Rep Stage opening with `Anna Lucasta'

Melodrama: The 1940s tear-jerker found new life and Broadway acclaim with treatment by an African-American cast.

September 26, 2002|By Phil Greenfield | Phil Greenfield,SPECIAL TO THE SUN

Philip Yordan's play Anna Lucasta is a theatrical piece that transcends its time and its genre.

The play, which opens Rep Stage's 2002-2003 season at Howard Community College's Smith Theatre tomorrow night, began its life as a classic 1940s melodrama.

Originally composed as the tear-stained story of a young streetwalker from an abusive Polish immigrant family, Anna was anything but successful in its original format.

But it was quickly snapped up by the American Negro Theater, an acting ensemble formed in New York's Harlem to provide career opportunities for black artists unable to find work downtown in Manhattan's theater district.

Yordan's play, revamped to fit into an African-American context, became such a sensation that it would move to Broadway, where it would run for 957 performances over a three-year span.

During that prodigious run, audiences got to experience the revelatory artistry of gifted actresses such as Hilda Simms, Isabelle Cooley, Ruby Dee and Alice Childress, as the stature of the African-American stage grew exponentially in America's cultural consciousness.

The story of the rejected prostitute turned into a pawn by a scheming scoundrel out to capitalize on her checkered past would go on to become a hit in theaters across the world.

Yordan's play ran for a solid year in London.
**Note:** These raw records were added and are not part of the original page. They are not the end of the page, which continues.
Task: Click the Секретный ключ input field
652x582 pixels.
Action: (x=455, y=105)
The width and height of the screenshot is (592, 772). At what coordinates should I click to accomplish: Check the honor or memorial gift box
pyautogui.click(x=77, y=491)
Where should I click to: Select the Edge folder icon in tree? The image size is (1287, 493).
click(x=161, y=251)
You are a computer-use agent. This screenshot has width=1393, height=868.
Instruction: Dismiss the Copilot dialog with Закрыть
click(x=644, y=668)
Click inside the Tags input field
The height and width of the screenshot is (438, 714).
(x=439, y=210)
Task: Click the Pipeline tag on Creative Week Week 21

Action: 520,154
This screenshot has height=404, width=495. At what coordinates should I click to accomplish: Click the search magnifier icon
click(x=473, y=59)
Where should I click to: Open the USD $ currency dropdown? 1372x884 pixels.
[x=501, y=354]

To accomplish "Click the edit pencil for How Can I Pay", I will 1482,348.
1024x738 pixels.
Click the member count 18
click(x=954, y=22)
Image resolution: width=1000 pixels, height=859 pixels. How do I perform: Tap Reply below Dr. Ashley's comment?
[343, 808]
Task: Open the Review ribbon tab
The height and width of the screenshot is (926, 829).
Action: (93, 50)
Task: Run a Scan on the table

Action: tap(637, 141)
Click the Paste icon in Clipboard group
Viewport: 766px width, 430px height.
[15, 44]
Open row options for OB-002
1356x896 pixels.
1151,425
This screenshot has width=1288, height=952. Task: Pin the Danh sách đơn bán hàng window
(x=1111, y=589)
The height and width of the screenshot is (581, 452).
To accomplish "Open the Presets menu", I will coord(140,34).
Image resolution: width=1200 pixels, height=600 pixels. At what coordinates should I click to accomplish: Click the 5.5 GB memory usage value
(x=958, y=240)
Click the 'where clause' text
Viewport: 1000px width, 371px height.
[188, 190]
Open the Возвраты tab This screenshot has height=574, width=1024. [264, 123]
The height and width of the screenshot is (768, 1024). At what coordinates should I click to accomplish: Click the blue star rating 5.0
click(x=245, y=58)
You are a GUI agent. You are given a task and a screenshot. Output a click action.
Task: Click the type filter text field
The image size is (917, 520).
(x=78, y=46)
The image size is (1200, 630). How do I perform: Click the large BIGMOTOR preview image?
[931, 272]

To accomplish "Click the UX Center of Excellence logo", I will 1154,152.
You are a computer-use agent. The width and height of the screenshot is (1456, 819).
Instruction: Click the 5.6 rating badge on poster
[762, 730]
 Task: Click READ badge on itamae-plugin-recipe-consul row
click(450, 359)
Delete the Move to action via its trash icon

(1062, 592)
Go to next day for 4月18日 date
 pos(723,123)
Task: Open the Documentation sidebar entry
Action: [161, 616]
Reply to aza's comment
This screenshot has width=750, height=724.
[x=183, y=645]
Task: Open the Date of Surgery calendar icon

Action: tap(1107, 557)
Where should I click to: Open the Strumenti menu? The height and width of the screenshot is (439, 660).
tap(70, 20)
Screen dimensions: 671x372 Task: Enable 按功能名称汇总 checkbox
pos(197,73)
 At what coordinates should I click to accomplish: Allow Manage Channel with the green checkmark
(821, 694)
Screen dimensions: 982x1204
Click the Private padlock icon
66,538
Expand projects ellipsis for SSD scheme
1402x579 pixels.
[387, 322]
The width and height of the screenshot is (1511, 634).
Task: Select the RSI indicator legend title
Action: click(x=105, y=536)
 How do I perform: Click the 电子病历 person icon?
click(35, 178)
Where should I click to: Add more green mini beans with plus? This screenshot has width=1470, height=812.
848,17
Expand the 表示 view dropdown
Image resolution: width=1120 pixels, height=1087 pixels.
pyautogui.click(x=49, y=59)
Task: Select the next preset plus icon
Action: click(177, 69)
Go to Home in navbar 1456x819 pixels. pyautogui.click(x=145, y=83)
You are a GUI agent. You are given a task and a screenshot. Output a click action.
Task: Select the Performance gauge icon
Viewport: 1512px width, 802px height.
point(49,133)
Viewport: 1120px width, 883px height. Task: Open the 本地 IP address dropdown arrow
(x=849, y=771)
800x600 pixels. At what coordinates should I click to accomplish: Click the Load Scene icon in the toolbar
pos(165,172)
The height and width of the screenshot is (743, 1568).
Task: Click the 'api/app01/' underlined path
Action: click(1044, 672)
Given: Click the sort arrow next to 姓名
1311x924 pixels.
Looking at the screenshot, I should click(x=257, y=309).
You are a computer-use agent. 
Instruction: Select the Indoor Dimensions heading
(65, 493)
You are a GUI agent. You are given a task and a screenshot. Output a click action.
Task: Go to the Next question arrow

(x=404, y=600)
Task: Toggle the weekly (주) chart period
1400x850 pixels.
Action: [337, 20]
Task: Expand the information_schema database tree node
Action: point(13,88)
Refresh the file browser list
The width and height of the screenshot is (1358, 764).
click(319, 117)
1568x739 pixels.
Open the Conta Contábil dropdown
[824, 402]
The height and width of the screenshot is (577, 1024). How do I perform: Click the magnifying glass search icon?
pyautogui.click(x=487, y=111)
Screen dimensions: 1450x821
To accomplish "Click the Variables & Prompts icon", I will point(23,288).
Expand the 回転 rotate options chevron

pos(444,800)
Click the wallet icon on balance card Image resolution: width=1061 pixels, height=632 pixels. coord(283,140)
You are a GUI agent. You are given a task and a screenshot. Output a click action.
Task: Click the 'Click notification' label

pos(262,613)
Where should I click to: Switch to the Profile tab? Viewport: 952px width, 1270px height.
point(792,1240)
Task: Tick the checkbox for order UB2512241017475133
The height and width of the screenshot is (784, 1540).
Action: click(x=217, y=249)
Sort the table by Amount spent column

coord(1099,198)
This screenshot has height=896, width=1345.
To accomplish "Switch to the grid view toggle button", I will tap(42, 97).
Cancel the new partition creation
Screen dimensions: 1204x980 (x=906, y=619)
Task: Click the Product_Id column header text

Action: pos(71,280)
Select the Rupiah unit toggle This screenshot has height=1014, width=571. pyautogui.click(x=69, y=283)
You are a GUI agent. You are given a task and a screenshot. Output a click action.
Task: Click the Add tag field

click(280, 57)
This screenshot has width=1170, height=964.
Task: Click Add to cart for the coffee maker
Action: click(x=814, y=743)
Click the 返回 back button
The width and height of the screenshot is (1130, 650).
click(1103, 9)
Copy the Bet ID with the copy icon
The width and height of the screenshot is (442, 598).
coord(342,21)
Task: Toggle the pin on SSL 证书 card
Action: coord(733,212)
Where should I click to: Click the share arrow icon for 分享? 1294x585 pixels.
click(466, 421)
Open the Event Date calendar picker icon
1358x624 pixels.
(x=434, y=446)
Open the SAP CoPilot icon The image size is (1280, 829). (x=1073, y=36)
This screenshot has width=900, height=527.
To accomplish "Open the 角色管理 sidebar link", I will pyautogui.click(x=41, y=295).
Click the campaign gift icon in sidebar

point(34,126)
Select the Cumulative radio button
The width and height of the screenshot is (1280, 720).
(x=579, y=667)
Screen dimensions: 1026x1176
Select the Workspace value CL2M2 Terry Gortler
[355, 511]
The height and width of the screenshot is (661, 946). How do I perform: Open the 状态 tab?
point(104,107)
It also became a vehicle for Molly Picon, the darling of New York's Yiddish Theater, whose talents made the story irresistible to Jewish audiences.

Hollywood would claim Anna twice - in 1949 in an all-white film starring Paulette Goddard, and in 1958 in an African-American version with the sultry-voiced Eartha Kitt starring in the title role.

Rep Stage is clearly delighted to be opening its season with such a unique piece of theater history.

"When we looked at our programming in recent years," says Kasi Campbell, the company's associate artistic director, "we decided we wanted an African-American show that would capitalize on all the talent in our area."

A call was put in to Jennifer Nelson, producing artistic director of Washington's African Continuum Theatre Company, only professional black theater ensemble in the District of Columbia.

Nelson, who has worked in theater as an actress, administrator, playwright and director for three decades while teaching at the University of California at Los Angeles and several area universities, did not hesitate.

"I've been so fascinated with this play as a historical piece that it's been on my wish list for years," says Nelson. "Even doing the research for this production has been a delight.

"I've bought a couple of old Anna Lucasta programs on eBay, and the rest of the cast can't wait to share tidbits about the play that they've come across, either."

She will certainly have an accomplished cast to work with.

Deidra LaWan Starnes, who will play Anna, recently was nominated for her second Helen Hayes Award in African Continuum's production of Spunk. A veteran of shows at Everyman Theatre, Olney Theatre Center and other area houses, she is a faculty member of the Theatre Lab and director of its Summer Acting Camp for Kids.

Anna's sympathetic beau, Rudolf, will be played by J.J. Johnson, whose impressive stage credits include several Shakespearean roles.

Danny, the rapscallion seeking to exploit Anna's sordid past, will be played by Kevin Jiggetts, whose stage performances are augmented by a television resume that includes principal roles on As the World Turns and Homicide: Life on the Street.

Anna Lucasta runs from tomorrow through Oct. 13 at Smith Theatre at Howard Community College, 10901 Little Patuxent Parkway. Show times are 8 p.m. Fridays, 2:30 p.m. and 8 p.m. Saturdays and 2:30 p.m. and 7:30 p.m. Sundays, with an additional performance at 7 p.m. Oct. 10. Tickets are $10 for a Thursday performance, $20 for Fridays, $13 for Saturday matinees, $22 for Saturday evenings, $17 for Sunday matinees and $15 for Sunday evenings. Student tickets are $10 for all shows. Senior citizens receive a $2 discount on all full-price tickets. Tickets may be reserved by calling the Rep Stage box office, 410-772-4900. Information: www.howardcc.edu/repstage.